Len Bass, 76, has been coming along to Silverfit for two years. He wanted to get fit after surviving stomach cancer that left him barely able to walk. Within weeks of joining he had begun to see a difference. “I was bent over when I started, but by the end of the first month I could run up the hill. Thanks to Silverfit, today I am really fit, I am off all medication and have even reversed my type 2 diabetes.”
Marjorie Barnes, 62, from Dulwich had a similar experience. “I had terrible back problems, scoliosis and was walking with a stick when a friend recommended Silverfit.

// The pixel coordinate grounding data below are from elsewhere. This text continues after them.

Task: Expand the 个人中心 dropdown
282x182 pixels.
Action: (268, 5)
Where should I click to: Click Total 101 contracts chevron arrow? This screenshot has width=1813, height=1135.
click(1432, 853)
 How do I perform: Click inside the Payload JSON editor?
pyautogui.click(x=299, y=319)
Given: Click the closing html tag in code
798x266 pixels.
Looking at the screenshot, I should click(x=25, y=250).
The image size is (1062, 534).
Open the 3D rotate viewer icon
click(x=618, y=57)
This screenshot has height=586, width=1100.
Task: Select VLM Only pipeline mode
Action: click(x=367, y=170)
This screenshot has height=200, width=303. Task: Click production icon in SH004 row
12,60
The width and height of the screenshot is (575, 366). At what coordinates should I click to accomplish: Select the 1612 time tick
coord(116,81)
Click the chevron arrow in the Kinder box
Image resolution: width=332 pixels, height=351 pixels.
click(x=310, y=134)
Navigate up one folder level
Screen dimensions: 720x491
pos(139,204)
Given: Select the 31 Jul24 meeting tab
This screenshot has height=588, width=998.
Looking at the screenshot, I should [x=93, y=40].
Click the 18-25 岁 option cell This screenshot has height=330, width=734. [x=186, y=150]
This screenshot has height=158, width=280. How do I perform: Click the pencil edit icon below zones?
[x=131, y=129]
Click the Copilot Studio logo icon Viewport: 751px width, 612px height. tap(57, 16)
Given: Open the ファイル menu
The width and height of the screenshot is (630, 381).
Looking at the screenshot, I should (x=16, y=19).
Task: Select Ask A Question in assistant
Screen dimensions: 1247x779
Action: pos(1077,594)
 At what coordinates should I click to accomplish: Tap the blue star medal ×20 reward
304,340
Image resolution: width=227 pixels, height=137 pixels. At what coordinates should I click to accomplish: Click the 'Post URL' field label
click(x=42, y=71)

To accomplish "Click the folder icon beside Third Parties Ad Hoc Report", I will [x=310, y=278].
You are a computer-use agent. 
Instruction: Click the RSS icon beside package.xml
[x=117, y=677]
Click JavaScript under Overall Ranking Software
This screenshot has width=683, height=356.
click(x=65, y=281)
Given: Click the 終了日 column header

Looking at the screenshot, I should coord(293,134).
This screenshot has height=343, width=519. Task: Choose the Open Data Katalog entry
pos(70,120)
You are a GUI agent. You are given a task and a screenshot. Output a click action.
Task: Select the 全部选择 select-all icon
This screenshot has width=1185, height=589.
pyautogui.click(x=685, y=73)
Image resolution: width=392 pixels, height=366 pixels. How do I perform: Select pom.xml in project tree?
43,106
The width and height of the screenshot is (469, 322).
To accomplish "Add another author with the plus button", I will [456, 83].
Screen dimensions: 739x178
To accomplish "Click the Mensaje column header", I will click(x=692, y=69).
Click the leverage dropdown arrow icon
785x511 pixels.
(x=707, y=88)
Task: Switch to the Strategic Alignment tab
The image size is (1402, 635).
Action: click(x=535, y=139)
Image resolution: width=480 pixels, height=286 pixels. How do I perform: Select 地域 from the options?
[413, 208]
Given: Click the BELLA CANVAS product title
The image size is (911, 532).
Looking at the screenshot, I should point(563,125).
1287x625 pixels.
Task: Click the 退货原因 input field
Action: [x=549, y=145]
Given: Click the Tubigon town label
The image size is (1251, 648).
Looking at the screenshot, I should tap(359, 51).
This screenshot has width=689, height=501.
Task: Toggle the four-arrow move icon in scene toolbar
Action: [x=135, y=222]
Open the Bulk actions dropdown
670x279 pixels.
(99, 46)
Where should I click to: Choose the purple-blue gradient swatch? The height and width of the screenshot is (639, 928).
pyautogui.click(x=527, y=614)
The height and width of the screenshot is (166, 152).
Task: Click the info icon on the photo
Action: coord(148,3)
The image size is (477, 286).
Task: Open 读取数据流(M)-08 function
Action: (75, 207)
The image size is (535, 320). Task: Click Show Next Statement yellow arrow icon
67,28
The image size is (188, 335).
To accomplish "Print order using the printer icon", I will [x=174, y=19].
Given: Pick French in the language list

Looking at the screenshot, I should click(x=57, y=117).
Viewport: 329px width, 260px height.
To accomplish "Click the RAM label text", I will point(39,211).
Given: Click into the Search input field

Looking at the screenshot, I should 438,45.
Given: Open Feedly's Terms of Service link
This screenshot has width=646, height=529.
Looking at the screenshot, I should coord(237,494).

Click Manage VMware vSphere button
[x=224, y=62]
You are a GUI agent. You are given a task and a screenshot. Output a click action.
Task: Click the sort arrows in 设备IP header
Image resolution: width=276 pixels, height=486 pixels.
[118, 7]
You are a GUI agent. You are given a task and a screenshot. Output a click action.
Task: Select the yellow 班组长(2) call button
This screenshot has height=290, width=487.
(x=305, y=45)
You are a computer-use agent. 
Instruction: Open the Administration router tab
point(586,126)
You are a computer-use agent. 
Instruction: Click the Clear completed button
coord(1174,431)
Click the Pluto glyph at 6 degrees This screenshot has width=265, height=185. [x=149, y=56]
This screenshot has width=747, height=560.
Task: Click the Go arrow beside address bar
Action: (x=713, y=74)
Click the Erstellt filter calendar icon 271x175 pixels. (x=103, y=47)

“I joined the Nordic walking class and within a year I’d alleviated my back problems and even entered the London half marathon. Then I had back surgery, recovered and entered my second half marathon and cut 30 minutes off my first time. I’ve got my freedom back and it’s all down to the wonderful Eddie. She’s amazing and so inspirational.”
Eddie’s personal drive to get fit was spurred on by her husband’s sudden death in his fifties. “Being active and running with my friends helped me dramatically after I lost my husband at such a relatively young age. When I started swimming, at 56, I couldn’t do crawl at all and swam breaststroke with my head above water like most women of my age. When I could swim properly, I could start doing triathlons, and from there I entered the Ironman competitions.”
Eddie has now undertaken 10 Ironman challenges – which is made up of a 3.8km swim, a 180km bike ride and then a marathon – and finished six of them.
“I am known as Iron Gran, although my fantastic children and grandchildren think a more apt name would be Mad Gran. But my advice would be to make the best of your life – and have fun.”